Le souci de réalisme de la metteuse en scène argentine va jusqu’à projeter en fond des images d’archives, vues de Bordeaux de l’époque, photos d’événements historiques ou de personnes réelles, établissant des correspondances entre Pizarro et Klaus Barbie ou Maurice Papon, et, pour Leonore et Florestan, avec certaines figures de la Résistance, en particulier les époux Aubrac, Lucie et Raymond.

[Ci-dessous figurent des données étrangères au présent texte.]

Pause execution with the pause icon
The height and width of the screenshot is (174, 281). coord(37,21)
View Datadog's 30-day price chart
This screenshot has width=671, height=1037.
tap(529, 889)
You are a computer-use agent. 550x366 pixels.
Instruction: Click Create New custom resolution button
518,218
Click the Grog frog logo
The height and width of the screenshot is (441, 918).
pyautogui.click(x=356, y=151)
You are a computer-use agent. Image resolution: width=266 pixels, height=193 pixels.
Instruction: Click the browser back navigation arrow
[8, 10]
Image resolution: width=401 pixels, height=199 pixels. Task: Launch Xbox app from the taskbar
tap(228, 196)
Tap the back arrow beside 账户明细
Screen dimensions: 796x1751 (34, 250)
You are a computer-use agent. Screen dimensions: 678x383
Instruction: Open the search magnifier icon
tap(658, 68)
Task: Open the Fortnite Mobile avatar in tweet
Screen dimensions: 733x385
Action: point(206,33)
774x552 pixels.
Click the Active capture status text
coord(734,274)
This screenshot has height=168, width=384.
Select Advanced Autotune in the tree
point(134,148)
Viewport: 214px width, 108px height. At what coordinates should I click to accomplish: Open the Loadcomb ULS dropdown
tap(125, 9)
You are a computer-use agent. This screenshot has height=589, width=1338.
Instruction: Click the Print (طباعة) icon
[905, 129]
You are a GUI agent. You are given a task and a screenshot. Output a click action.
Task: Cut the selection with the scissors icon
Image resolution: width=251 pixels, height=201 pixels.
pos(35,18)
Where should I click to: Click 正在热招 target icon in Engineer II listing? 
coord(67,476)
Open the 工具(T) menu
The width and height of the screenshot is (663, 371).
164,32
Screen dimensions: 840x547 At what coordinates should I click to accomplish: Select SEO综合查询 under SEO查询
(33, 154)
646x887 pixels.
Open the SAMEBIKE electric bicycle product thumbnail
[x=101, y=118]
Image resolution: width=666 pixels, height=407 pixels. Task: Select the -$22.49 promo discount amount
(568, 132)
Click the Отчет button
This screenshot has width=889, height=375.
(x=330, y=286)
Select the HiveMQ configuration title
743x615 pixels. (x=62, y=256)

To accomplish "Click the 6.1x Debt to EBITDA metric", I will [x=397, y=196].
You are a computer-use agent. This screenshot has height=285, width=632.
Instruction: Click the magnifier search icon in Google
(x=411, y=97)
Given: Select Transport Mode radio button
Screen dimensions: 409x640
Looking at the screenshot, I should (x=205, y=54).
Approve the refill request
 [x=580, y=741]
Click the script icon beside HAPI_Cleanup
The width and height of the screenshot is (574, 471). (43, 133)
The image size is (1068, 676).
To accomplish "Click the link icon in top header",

Dommage que la fin accumule les clichés, Fernando devenant carrément le général de Gaulle conduisant résistants et soldats, dans une scène de libération dont les mille détails (Rocco en résistant de la dernière heure, Marzelline tondue, Pizarro qui réussit à négocier son transfert) font hélas se perdre dans l’anecdotique la portée universelle de l’œuvre. L’ouverture Leonore III, jouée en postlude devant tout le monde assis sur scène, tandis qu’est projetée la Déclaration Universelle des Droits de l’Homme, permet de reprendre un peu de hauteur.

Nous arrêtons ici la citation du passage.